Weeknotes 457
I did:
Intersection of intersections
This week felt like lots of things intersecting with each other as their shape emerges, including strategy, technology, business, AI, product practice, education.
- Discussed how we might shape the future of our tech stack and all the pieces we need to get into place.
- Joined a couple of webinars about AI, one on how it affects product development and the other on how it affects pedagogy.
- Went to three show and tells, and thought about what equivalent of looking outside the organisation might be.
- Did some prep work for a strategy session, mostly around trying to get all the ideas to the same fidelity so they can be talked about equally.
- Chatted about AI learning assistants. And about the difference between a university providing one and a possible future where users already have their own AI assistant and the university provides the data.
- Talked about business and budgets. Made me wonder about ‘business sense’ and whether it’s any clearer than ‘product sense’.
- Reviewed a draft strategy document. Not sure my feedback will be of any use but the exercise helped me clarify some thoughts about strategy that I should blog about some time.
The numbers
Number of tasks completed: 37.
Number of minutes in meetings: 420.
Another four day week for me. I could get used to this.
I read/listened to:
Change your mind
That’s the secret to good forecasting of the future – changing your mind in light of new evidence – and what is product management if it isn’t hypothesising and creating a future change?
Total competition
On a recommendation from Scott Redrup, I started reading Total competition, about Formula One. This line jumped out at me, “winning this engineering war is the foundation of winning a World Championship.” The same can be said for digital products. You might be able to vibe code your way to a prototype but if you want a reliable, secure, scalable product you need good engineering.
How different disciplines see, think and act
If ever there was a chance of understanding what ‘product thinking’ is, then this paper is a good start. It doesn’t mention product thinking, but it analyses lots of other [discipline] thinking, in particular design thinking, systems thinking and entrepreneurial thinking. I’d argue that scientific thinking is the closest to, and basis of, product thinking, as it requires criticalness, openmindedness, hypothesis testing and looking for true cause and effect relationships.
Backlogs
If you’re adding work to your backlog that isn’t aligned with your strategy, then you’ve got bigger problems that deleting things isn’t going to fix.

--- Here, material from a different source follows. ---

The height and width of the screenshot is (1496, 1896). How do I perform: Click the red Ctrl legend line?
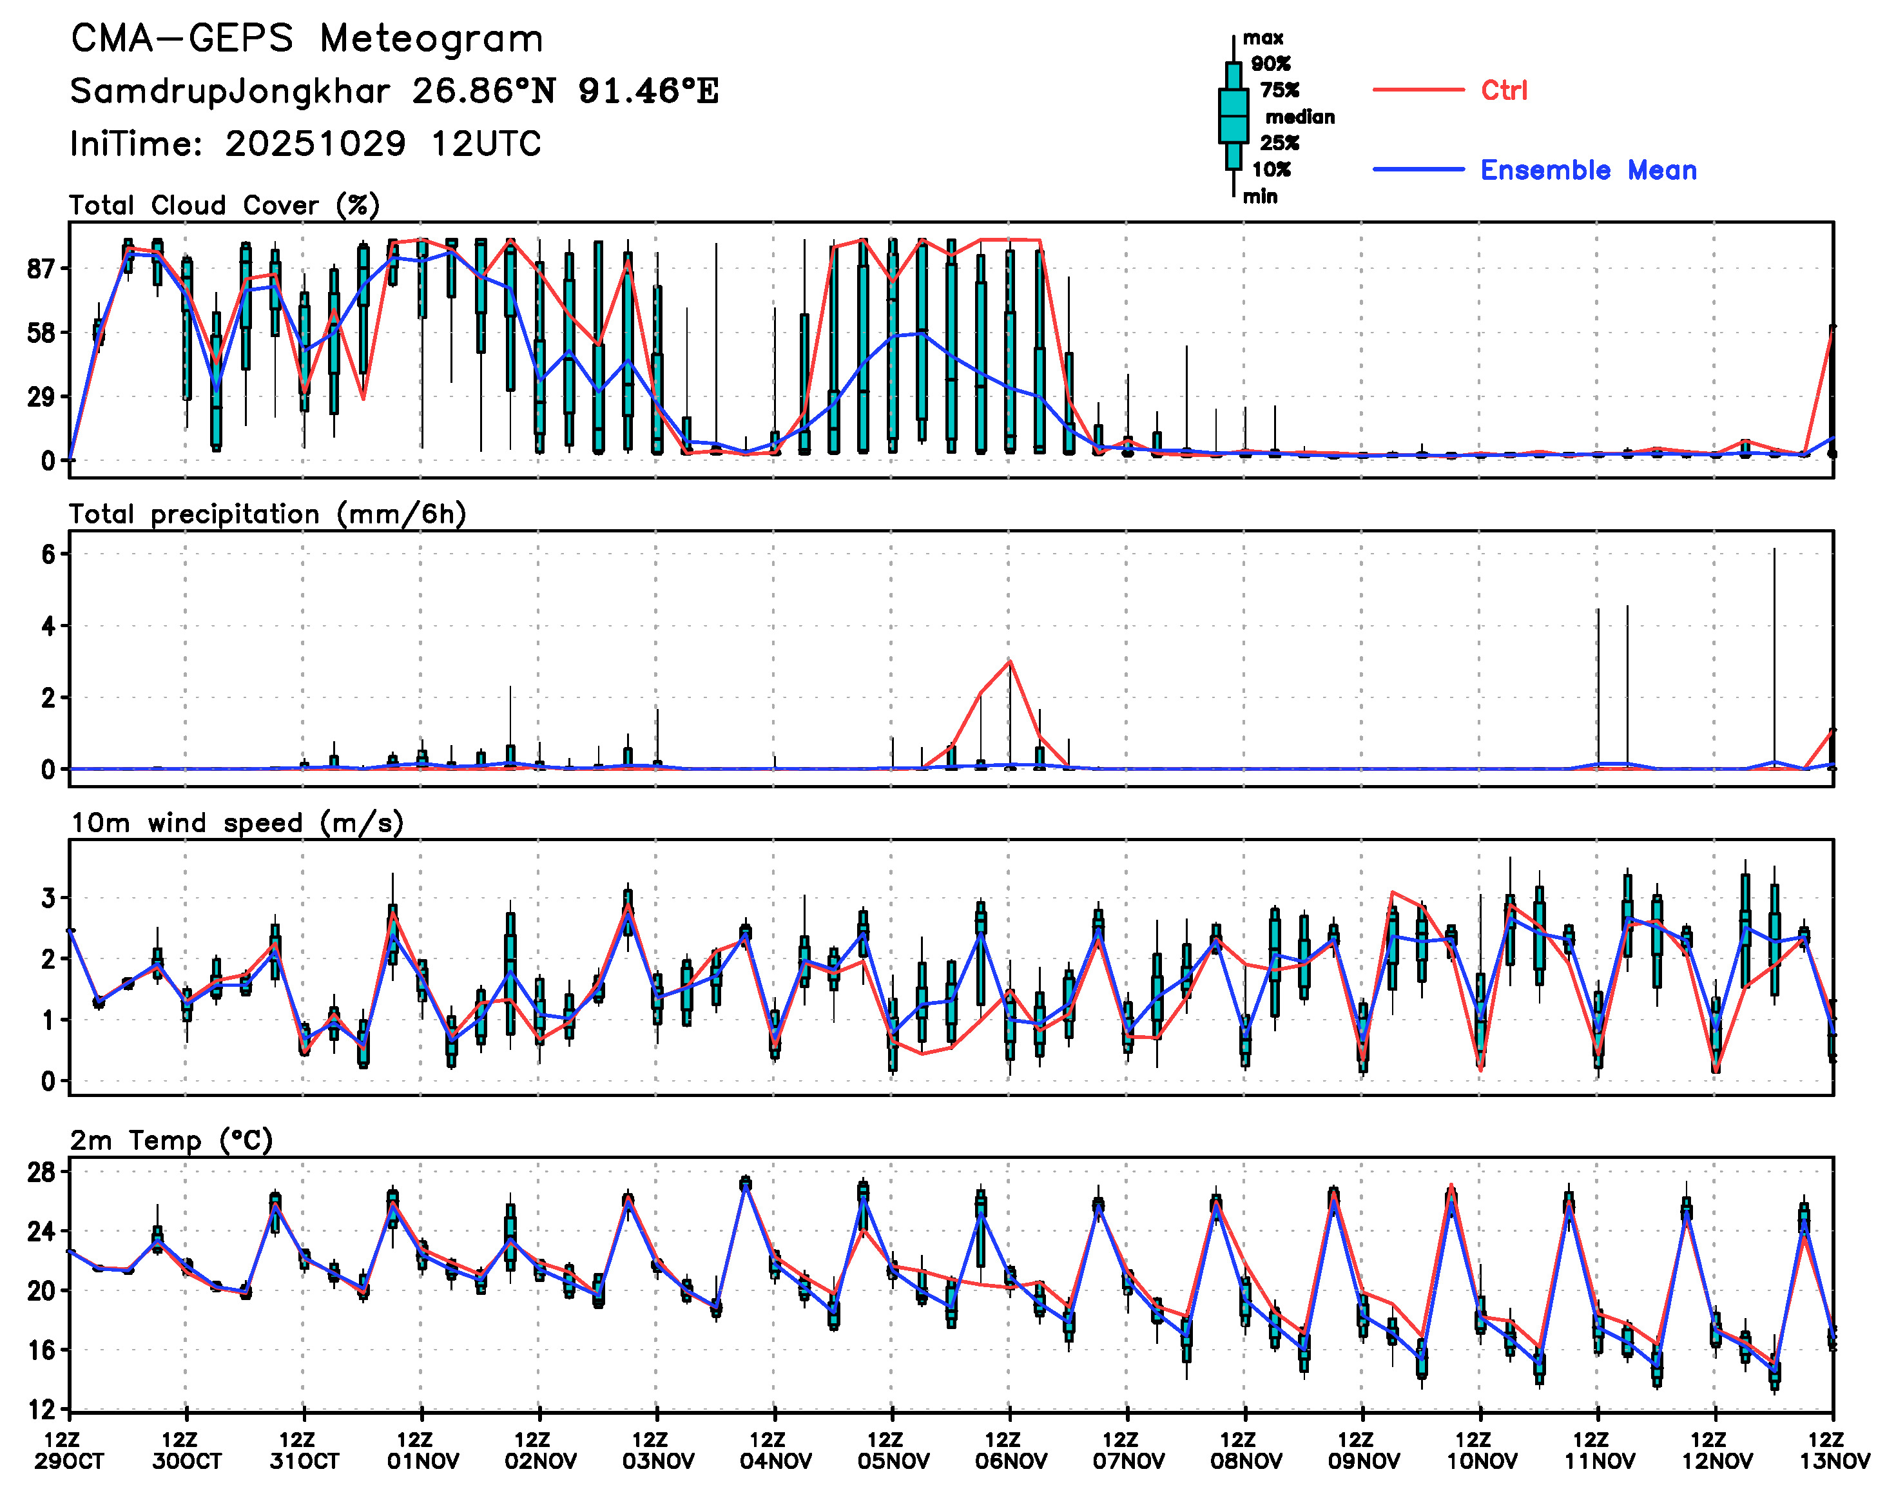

Overcoming inertia: Experiments trump analysis
“The most successful transformations I’ve witnessed working at Red Hat shared one vital characteristic: they balanced rigorous analysis with practical experimentation, making incremental progress and building confidence through real-world tests rather than betting the whole budget on an unproven master plan.”
I thought:
No unifying theory
Following on from last week about product vs service design, I’ve been thinking about what differences the disciplines have that makes them seem like they contrast rather than compliment each other.
One of the things I’ve come up with is that product has no unifying theory, whereas that’s what design excels at. Design is all about bringing parts together to make a whole, and this thinking is reflected in artefacts like service blueprints. Product on the other hand, deals with parts that don’t fit together, not exactly in isolation, but certainly without a cohesiveness that design has. That’s not a lacking on product’s part, it’s the reality of the wide range of things product has to consider (and the historical approach of how humans organisation knowledge). There is no way to unify the psychology of individual behaviour change with economics of behaviour change at scale in the market with an organisation’s strategy with investment choices in technology with lots and lots of other things.
RACI ruined us
It told us we can abstract the complex social interactions required to navigate organisations into simple frameworks. Lots of other frameworks try to do the same but all with the same degree of failure. You can’t abstract away social interactions into a framework, and you shouldn’t try.
If I was going to write a book…
…it would probably be about the first principles of product management, things like the scientific method as the basis for the product development process, Dialectic reasoning as the basis for decision-making, stakeholder negotiation and communication. It would be interesting to explore some ideas like user stories are boundary objects and maybe product metrics should be constructivist.